**PROVIDED PASSAGE:**
* * * *

$X,Y \stackrel{i.i.d}{\sim} U[0,1]$. I am supposed to find $E[X|X>Y]$.

My approach was:

Let $X>Y$ be denoted as event $A$ for the time being.

$f(A)=\int_{0}^{1}\int_{0}^{x}1 dydx = 0.5$

Now, $E(X|A) = \frac{\int_{0}^{1} x f (X\cap A)}{f(A)} dx$ = $\frac{2}{3}$

How do I Approach this problem using the Indicator function?


Solution 1:

You... basically did so.$$\begin{align}\mathsf E(X\mid X>Y)&=\dfrac{\mathsf E(X\,\mathbf 1_{X>Y})}{\mathsf E(\mathbf 1_{X>Y})}\\[1ex] &=\dfrac{\displaystyle\iint_{[0,1]^2} x\,\mathbf 1_{x>y}\, \mathrm d y\,\mathrm d x}{\displaystyle\iint_{[0,1]^2}\mathbf 1_{x>y}\,\mathrm d y\,\mathrm d x}\\[1ex] &=\dfrac{\displaystyle\int_0^1\int_0^x x\,\mathrm d y\,\mathrm d x}{\displaystyle\int_0^1\int_0^x \,\mathrm d y\,\mathrm d x}\\[1ex]&=\dfrac{1^3/3}{1^2/2}\\[1ex]&=\dfrac{2}{3}\end{align}$$

* * * *

**DATA LINES:**
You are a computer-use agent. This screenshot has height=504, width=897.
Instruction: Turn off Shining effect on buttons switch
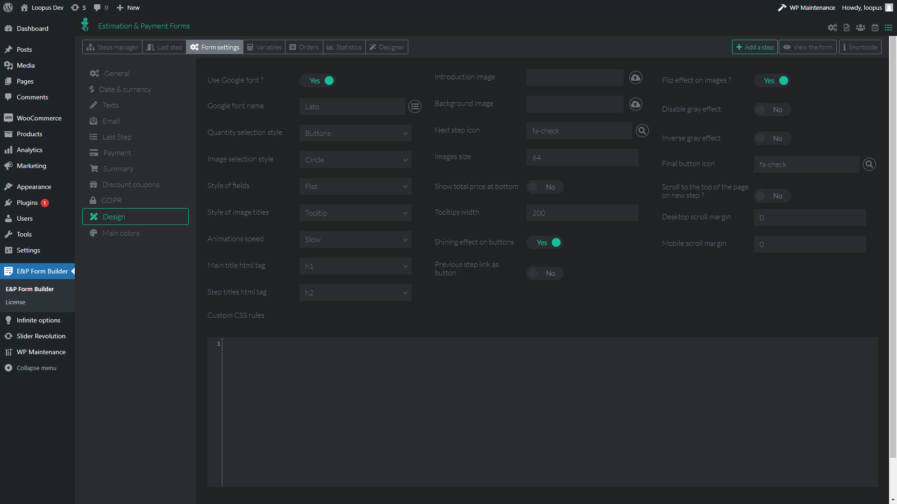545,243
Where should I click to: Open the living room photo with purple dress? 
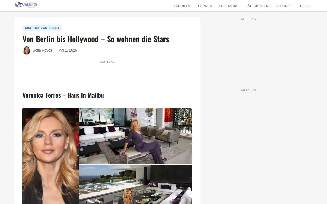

* * * *

**WHAT YOU NEED TO DO:**
From the forum thread above, reproduce everything from "Let $X>Y$ be" down to "the Indicator function?" without changing a character.

**FULL OUTPUT:**
Let $X>Y$ be denoted as event $A$ for the time being.

$f(A)=\int_{0}^{1}\int_{0}^{x}1 dydx = 0.5$

Now, $E(X|A) = \frac{\int_{0}^{1} x f (X\cap A)}{f(A)} dx$ = $\frac{2}{3}$

How do I Approach this problem using the Indicator function?